Source information Block Start

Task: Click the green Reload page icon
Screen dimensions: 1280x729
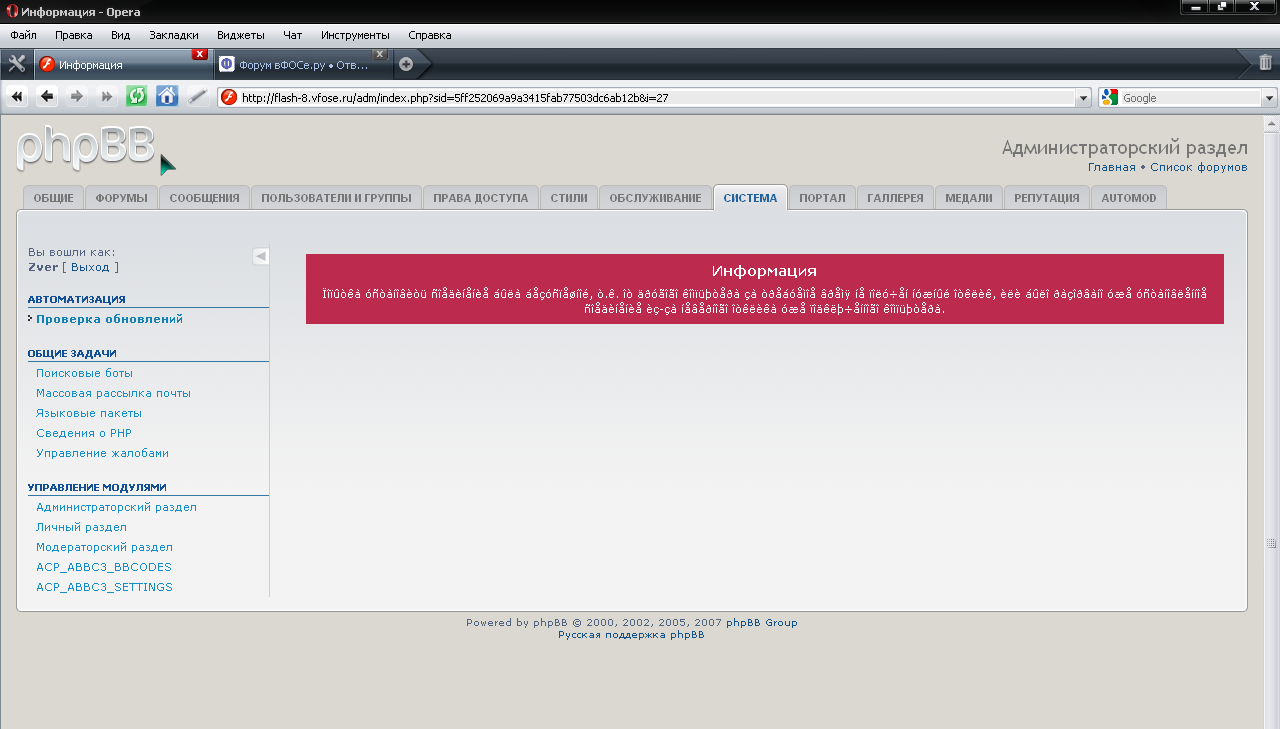Action: point(137,97)
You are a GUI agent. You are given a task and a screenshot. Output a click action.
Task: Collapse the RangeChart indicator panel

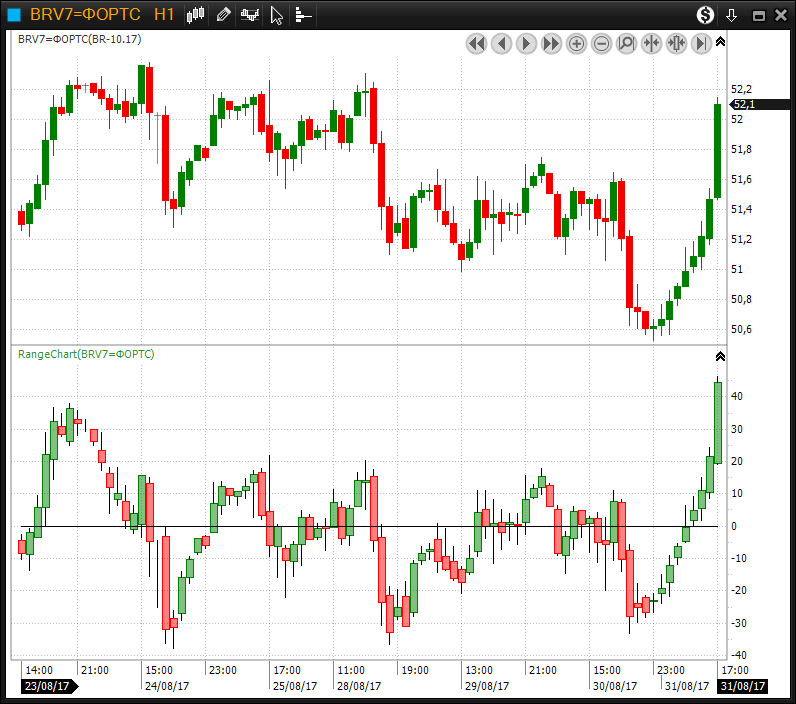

Source information Block End

About this exercise: Extract the lines beginning with the one that contains "Screen dimensions: 1280x729" and ending with the last line of the listing. Keep them exact and drop the pictures.

Answer to this problem:
Screen dimensions: 1280x729
Action: point(137,97)
You are a GUI agent. You are given a task and a screenshot. Output a click action.
Task: Collapse the RangeChart indicator panel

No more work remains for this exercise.